Addio a Gianluca Cherubini, talento irrequieto del calcio italiano

Ex difensore della Roma, si è spento a 52 anni dopo una vita tra sogni, cadute e rinascite

Addio a Gianluca Cherubini, talento irrequieto del calcio italiano

Il calcio italiano piange la scomparsa di Gianluca Cherubini, morto a 52 anni all’ospedale di Tor Vergata a Roma dopo una lunga e complessa battaglia con problemi di salute. A ricordarlo per primo è stato l’ex compagno Alessandro Battisti: «Una vita a 220 all’ora, sempre sull’orlo del burrone. Mi mancherai».

Nato a Roma, Cherubini era stato uno dei talenti più promettenti degli anni ’90. Terzino moderno e duttile, si era messo in luce con la Reggiana, diventando protagonista della storica salvezza in Serie A 1993-94. Nello stesso periodo aveva conquistato anche l’Europeo Under 21 con una generazione d’oro insieme a Fabio Cannavaro, Christian Panucci, Filippo Inzaghi e Christian Vieri.

Nel 1995 arrivò la chiamata della AS Roma, dove fu allenato da Carlo Mazzone e condivise lo spogliatoio con un giovanissimo Francesco Totti. Ma la sua esperienza in giallorosso fu breve, segnata da un carattere difficile e da scelte che ne limitarono l’ascesa.

La sua vita cambiò radicalmente il 13 aprile 2006, quando fu colpito da un aneurisma cerebrale durante una partita. Rimase in coma per 12 giorni, ma riuscì a tornare in campo due anni dopo: una vittoria personale, più che sportiva.

Negli anni successivi, lontano dal calcio, Cherubini ha attraversato periodi difficili, tra problemi giudiziari e una salute sempre più fragile: aveva già sconfitto un tumore, viveva con un solo rene ed era in dialisi.

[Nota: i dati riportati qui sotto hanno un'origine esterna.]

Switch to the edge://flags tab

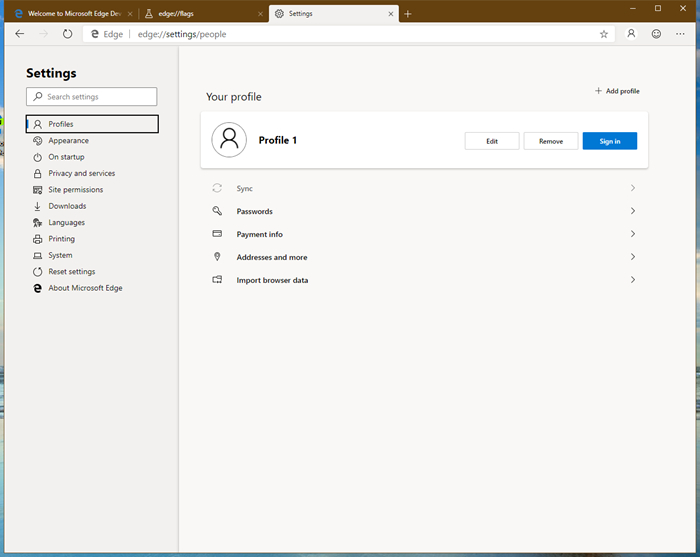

Nonostante tutto, chi lo conosceva ricorda il suo spirito combattivo e il legame profondo con la Reggiana, dove aveva collezionato 164 presenze diventandone capitano. Una vita intensa, segnata da eccessi e talento, che oggi lascia il posto al ricordo e al rimpianto per ciò che avrebbe potuto essere.